-- Data records follows --

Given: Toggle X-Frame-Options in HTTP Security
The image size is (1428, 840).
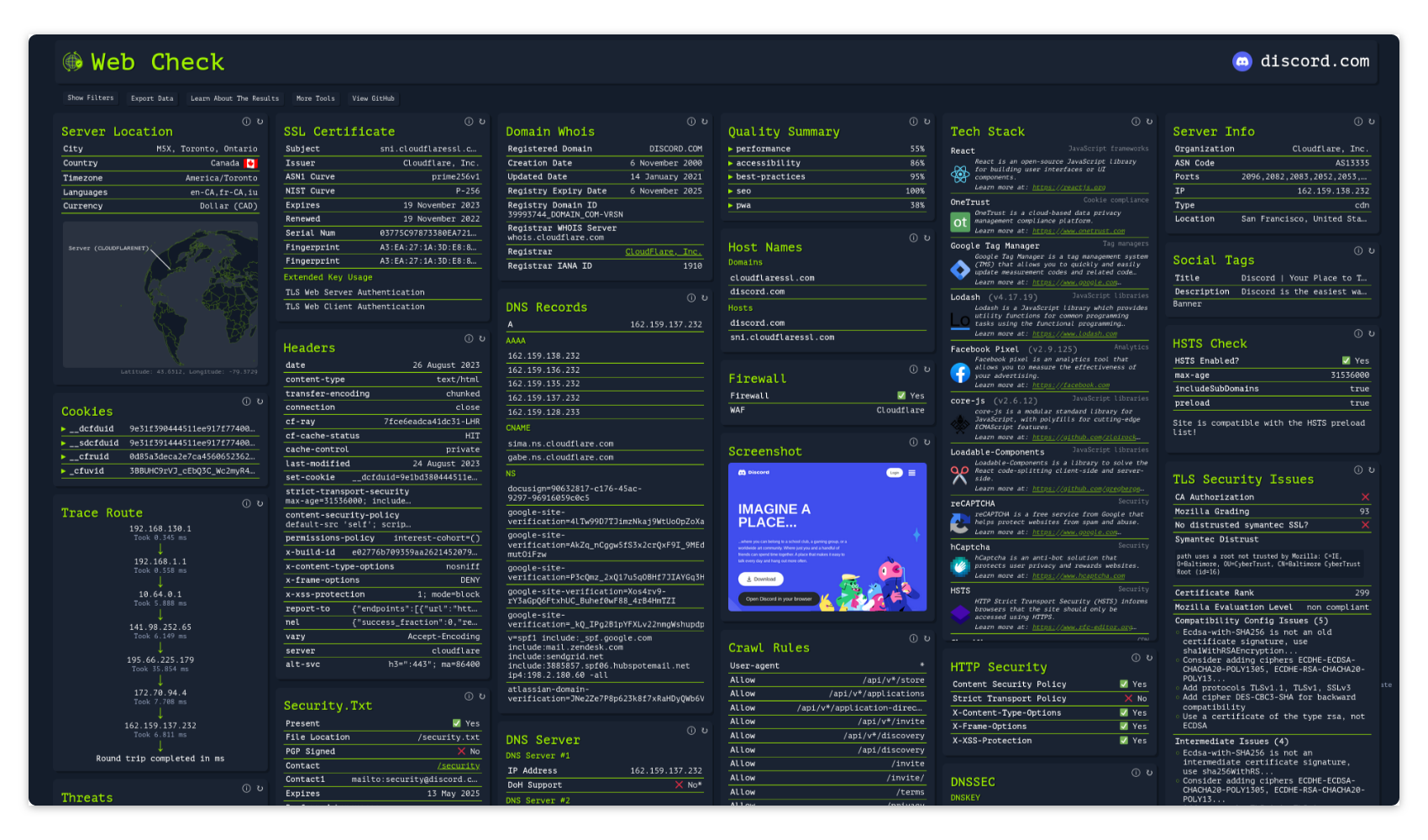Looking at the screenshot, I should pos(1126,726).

-- Data records concluded --
-- Data records follows --

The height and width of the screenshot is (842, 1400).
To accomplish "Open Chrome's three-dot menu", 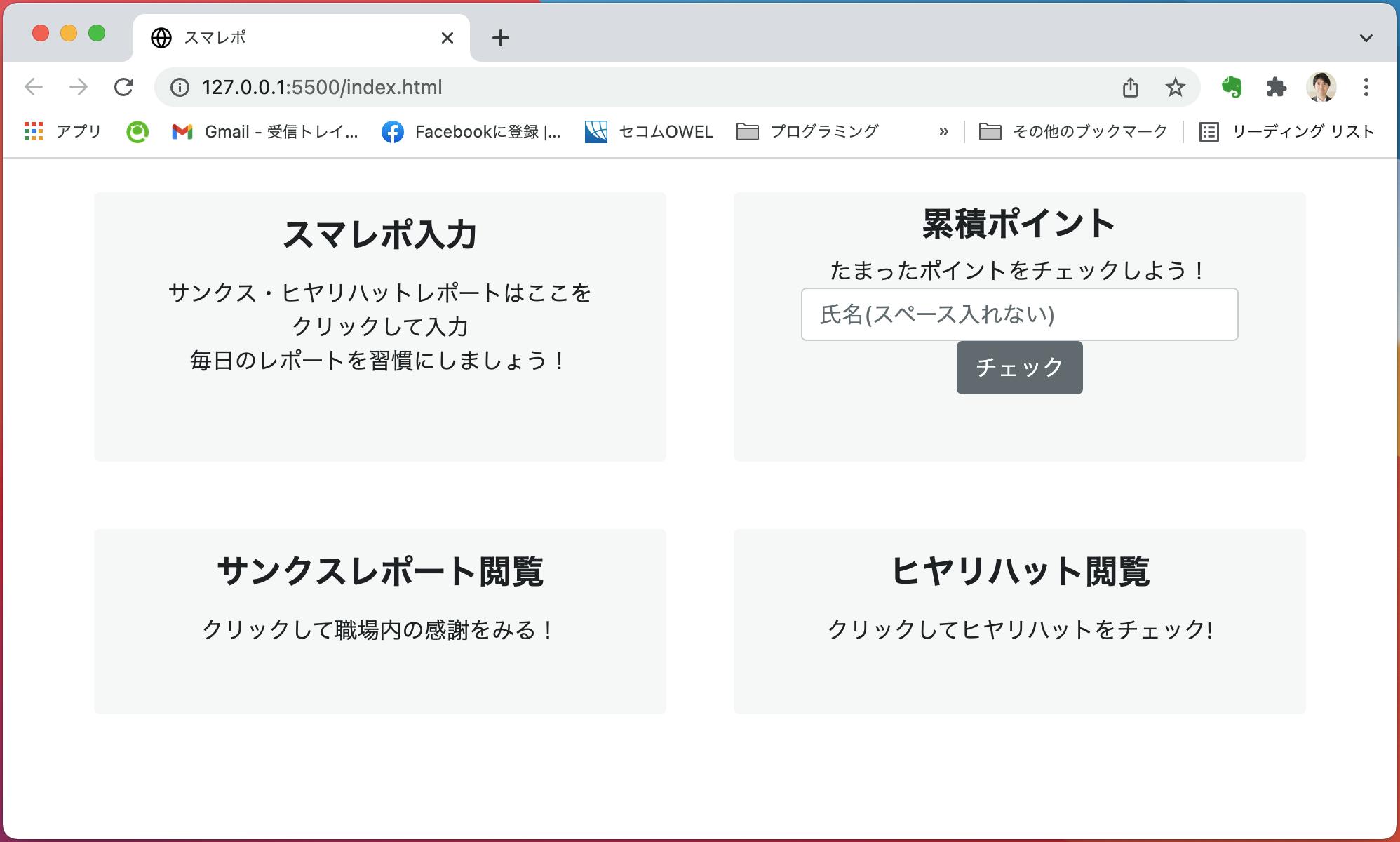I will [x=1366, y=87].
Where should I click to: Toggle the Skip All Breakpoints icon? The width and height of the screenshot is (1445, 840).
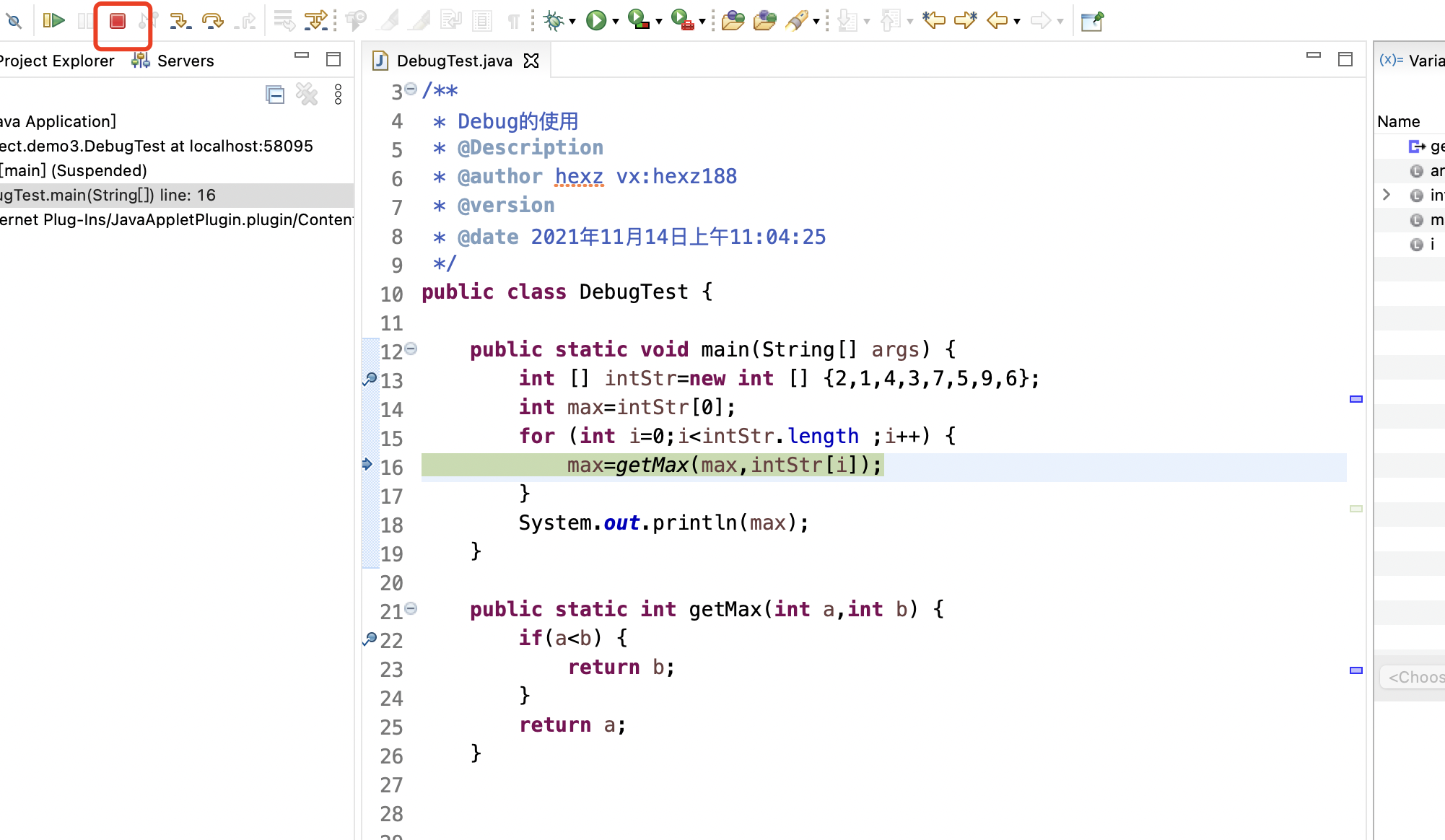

-- Data records concluded --

» What to produce: Lines with the string "width": say how many appear in the entries above, giving the number alone.

» Output: 2